Corruption and change in India


Haven’t heard of Anna Hazare? You will do – or at least you will see the consequences of the changes that Mr Hazare is part of.

Mr Hazare is a 74 year old anti-corruption activist in India. An article from the Age is here – but it represents a stream of change in India that has been building for (at least) this year.

Corruption and bribery have been endemic to India. But over the course of the past year, there has been a growing ‘campaign’ to reduce corruption. This campaign is the result of economic growth and the media. Growth has led to a middle class who are sick of having to pay ‘twice’ – once officially and once through bribes – for basic services, particularly those from the government. The news media has latched onto stories of corruption because they sell to this middle class. India is one of the few places around the world where newspaper circulation is growing.

Corruption scandals have already claimed high profile political scalps, particularly over the auction of mobile phone spectrum. But what we are seeing in India is broader than specific scandals. I suspect that it is a change in ‘expectations’ that will be a step in India’s development.

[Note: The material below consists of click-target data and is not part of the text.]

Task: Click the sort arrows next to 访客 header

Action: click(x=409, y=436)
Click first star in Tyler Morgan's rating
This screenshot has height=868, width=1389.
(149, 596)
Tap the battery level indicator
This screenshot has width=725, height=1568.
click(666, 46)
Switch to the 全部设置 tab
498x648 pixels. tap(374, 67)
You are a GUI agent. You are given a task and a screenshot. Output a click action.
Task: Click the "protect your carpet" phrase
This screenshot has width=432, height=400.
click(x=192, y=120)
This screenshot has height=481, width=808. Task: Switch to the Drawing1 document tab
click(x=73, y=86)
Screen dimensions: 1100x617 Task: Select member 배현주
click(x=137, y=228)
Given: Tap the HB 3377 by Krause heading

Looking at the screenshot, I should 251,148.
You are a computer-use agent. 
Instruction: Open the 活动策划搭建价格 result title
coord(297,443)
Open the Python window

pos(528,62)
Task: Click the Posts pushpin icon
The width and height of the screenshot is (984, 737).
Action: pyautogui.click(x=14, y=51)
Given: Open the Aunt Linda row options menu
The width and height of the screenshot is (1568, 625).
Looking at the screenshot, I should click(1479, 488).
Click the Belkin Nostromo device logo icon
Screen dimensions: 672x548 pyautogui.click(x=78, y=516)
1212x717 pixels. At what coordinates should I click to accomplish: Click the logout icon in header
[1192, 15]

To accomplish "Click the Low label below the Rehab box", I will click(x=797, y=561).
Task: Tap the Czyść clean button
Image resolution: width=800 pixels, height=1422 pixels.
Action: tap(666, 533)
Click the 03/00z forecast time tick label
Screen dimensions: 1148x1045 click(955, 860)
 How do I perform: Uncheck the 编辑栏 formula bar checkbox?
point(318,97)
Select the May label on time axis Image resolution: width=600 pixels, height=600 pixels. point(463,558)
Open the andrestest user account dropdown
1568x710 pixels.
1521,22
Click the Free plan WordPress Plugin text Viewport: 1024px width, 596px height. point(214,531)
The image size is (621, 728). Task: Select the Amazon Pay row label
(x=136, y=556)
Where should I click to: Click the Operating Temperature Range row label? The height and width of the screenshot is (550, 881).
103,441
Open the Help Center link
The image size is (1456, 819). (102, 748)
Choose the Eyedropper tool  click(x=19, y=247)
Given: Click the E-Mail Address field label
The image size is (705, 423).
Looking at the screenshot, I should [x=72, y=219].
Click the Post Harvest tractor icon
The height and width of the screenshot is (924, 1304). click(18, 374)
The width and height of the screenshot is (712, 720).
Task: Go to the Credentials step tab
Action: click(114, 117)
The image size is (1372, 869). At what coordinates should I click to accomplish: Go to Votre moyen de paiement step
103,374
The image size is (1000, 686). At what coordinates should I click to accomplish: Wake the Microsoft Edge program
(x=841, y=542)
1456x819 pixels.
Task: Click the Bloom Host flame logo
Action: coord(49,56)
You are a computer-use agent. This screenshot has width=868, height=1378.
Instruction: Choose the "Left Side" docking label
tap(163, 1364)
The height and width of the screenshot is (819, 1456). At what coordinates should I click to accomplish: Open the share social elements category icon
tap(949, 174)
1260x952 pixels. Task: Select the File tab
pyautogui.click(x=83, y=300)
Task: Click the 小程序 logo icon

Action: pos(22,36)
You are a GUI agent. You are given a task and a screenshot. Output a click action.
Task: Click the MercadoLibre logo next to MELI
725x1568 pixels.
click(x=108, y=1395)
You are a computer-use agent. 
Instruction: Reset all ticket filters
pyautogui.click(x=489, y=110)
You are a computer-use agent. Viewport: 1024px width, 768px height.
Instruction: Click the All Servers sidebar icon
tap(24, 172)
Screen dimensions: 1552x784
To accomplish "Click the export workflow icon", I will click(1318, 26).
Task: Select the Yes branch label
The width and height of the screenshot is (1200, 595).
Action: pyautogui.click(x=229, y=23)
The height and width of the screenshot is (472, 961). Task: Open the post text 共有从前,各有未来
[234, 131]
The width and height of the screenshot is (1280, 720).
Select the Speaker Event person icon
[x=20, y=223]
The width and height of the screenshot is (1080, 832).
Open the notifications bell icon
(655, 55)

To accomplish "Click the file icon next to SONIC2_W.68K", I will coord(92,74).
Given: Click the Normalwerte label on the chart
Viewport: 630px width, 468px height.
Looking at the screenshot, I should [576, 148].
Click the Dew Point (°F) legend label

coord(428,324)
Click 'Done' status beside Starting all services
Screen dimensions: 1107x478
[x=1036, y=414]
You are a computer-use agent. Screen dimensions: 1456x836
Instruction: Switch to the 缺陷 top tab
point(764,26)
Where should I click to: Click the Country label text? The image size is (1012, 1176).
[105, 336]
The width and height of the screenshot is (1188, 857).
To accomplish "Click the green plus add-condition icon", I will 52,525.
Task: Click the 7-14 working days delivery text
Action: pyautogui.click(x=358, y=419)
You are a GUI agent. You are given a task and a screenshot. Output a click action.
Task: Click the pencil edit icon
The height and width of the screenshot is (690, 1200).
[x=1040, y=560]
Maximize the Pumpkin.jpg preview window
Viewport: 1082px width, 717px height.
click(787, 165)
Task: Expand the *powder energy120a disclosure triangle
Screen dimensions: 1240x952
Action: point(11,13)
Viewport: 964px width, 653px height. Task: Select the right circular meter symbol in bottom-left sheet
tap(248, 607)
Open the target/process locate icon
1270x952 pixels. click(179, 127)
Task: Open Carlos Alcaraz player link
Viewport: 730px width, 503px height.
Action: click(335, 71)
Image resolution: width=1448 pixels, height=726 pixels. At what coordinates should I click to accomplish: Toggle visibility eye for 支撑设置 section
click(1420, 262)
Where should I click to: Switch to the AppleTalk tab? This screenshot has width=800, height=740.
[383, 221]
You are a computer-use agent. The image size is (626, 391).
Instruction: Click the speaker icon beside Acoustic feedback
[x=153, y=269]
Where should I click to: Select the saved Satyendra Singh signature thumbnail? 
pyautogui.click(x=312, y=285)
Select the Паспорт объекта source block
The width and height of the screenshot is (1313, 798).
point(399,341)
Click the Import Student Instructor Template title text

Western countries might like the pretence of purity, but a bit of history (e.g. U.S politics around the end of the 1800s and early 1900s) suggests that India’s current anti-corruption movement reflects a stage of development in democratic countries. If successful, it will lead to more efficient government and governance. It will also make average Indian’s better off as they face less risk of ‘hold-up’ when seeking a range of basic services. It should also make business easier – or at least more transparent.

So Mr Hazare is symptomatic of India’s growth and development – which for both the 1 billion people in India and the rest of the world, is a good thing.

3 Responses to "Corruption and change in India"
  1. Actually, India’s corruption is based on its socialist, hypocritical policies, and what Anna Hazare is doing does not address even remotely the causes of corruption. I’ve explained extensively in my book, Breaking Free of Nehru, but also on my blog, e.g.

    I’m afraid this is not a “stage”. It is a symptom of continued shallow thinking by the leaders of India. No relief is in sight, since it appears that the systemic changes to overthrow corruption are difficult for the common man to understand.  But do see this: 

  2. Yes, Anna Hazare is taking on the corrupt congress party ? But who will take on the corrupt labor government.

    We need Anna Hazare(s) in Australia to fix up the corruption in the ALP.

  3. Anna Hazare is just a personification of what is going on the in the minds of the middle class of India. People have been frustrated with the status quo for a while and indian politics is still trying empire age feudal tactics to play the common man. Unfortunately it is not working for them now, because the movement against corruption is not organized by a political party but it is a grass root movement stemming from the frustration of nowhere to go. 

    It is yet to be seen if political parties will pick up on the signals and transform them to align themselves with the ‘majority’ .After all that is what democracy is all about.. trying to do what majority wants (and by majority, I don’t mean just people.. I mean people who vote!)